Peace in Syria must be created by Syrians, he argued, and he called for the next conference to be held in Syria rather than in Geneva. He called on Christian leaders to "listen to the voice of the Church in Syria. Isn't it to our benefit to be loyal to our country and to our citizenship? Christians love everyone. . . We can build a new world, a new government, and witness a true Arab Spring of peace."

More than 150,000 people have been killed since the conflict in Syria began in 2011. Last week, the organisation Human Rights Watch said that "evidence strongly suggests that Syrian-government helicopters dropped barrel bombs embedded with cylinders of chlorine gas on three towns in northern Syria in mid-April 2014."

The Organisation for the Prohibition of Chemical Weapons is investigating the allegations, which the Syrian government denies.
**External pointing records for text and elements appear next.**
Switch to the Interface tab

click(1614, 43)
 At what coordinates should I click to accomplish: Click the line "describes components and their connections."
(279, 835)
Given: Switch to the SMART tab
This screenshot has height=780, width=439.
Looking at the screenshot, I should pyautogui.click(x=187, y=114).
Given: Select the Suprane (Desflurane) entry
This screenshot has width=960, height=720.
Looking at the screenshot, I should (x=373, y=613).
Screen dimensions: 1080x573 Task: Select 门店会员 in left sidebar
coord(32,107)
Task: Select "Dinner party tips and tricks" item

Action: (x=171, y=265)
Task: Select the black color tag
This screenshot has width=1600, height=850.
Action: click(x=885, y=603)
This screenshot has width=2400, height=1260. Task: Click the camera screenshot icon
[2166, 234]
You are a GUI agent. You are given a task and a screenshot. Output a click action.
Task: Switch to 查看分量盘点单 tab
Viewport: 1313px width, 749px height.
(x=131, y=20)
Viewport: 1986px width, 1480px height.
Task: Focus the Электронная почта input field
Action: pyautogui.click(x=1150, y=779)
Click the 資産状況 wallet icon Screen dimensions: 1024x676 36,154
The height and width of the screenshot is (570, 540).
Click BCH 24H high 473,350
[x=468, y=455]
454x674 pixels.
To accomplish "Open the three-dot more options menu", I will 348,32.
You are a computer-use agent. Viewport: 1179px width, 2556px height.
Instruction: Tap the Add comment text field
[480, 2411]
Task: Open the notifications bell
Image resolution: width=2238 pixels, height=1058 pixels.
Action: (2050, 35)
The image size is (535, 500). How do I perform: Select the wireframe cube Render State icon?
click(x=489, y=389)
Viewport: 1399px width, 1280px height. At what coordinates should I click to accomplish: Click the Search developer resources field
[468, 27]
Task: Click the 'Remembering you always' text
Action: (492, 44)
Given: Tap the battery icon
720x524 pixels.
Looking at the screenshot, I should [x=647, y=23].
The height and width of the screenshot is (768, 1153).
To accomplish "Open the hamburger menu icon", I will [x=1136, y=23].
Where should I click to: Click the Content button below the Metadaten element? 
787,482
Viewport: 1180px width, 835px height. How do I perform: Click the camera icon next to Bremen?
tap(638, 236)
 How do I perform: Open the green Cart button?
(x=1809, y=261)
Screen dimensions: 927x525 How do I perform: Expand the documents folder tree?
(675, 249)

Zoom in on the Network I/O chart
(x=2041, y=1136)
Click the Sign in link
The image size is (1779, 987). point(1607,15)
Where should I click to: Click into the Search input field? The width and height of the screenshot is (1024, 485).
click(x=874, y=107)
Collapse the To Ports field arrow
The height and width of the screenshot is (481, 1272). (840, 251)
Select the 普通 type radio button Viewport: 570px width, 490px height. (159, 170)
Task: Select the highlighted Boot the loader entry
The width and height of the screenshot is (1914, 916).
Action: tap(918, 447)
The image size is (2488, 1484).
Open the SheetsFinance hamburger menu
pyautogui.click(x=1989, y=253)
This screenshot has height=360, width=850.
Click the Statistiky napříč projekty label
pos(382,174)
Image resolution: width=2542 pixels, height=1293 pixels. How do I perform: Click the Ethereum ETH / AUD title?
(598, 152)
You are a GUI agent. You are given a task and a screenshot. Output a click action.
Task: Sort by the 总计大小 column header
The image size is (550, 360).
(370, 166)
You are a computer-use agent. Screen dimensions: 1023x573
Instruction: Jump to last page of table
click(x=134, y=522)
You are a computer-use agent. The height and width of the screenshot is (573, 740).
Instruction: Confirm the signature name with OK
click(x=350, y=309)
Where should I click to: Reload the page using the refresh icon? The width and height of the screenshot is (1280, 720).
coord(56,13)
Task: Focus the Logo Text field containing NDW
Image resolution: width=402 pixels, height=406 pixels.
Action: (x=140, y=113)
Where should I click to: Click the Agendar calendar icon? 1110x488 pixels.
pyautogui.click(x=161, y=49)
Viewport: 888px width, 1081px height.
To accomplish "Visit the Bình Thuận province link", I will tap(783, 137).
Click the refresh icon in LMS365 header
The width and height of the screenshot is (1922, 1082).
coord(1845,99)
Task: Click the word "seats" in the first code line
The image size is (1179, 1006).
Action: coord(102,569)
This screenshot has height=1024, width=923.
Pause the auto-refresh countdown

MORE than 33 million people are refugees in their own countries as a result of civil wars and faction fighting, writes Paul Wilkinson. In Syria, for example, one family flees its home every 60 seconds, a report from the Internal Displacement Monitoring Centre (IDMC), part of the Norwegian Refugee Council, says.

The total, calculated up to the end of last year, is a record, jumping 4.5 million from the figure in 2012.

The Secretary General of the Refugee Council, Jan Egeland, said that the numbers confirmed "a disturbing upward trend of internal displacement since IDMC first began monitoring and analysing displacement back in the late '90s.

"The dramatic increase in forced displacement in 2013, and the fact that the average amount of time people worldwide are living in displacement is now a staggering 17 years, all suggest that something is going terribly wrong in how we are. . . dealing with this issue."

The report found that almost two-thirds of the total came from just five countries: Syria, Colombia, Nigeria, the Democratic Republic of Congo, and Sudan.

The total included 8.2 million people who were forced from their homes during 2013 - up 1.6 million on the previous year, the vast majority in the Central African Republic, the DRC, and Syria.

Mr Egeland described Syria as "the largest, fastest-evolving internal displacement crisis in the world. . . Not only do armed groups control the areas where internal displacement camps are located, these camps are badly managed, provide inadequate shelter [and] sanitation, and limited aid-delivery.

"Further to this, the IDMC report reveals how large concentrations of IDPs have been particularly targeted by artillery bombardments and air strikes. . .

"We have to sit up, listen up, and act up by working more closely together to end this misery for millions; humanitarians alone cannot make this happen. Global internal displacement is everyone's problem, from politicians to private companies, development actors, and lawyers. We all have a role to play."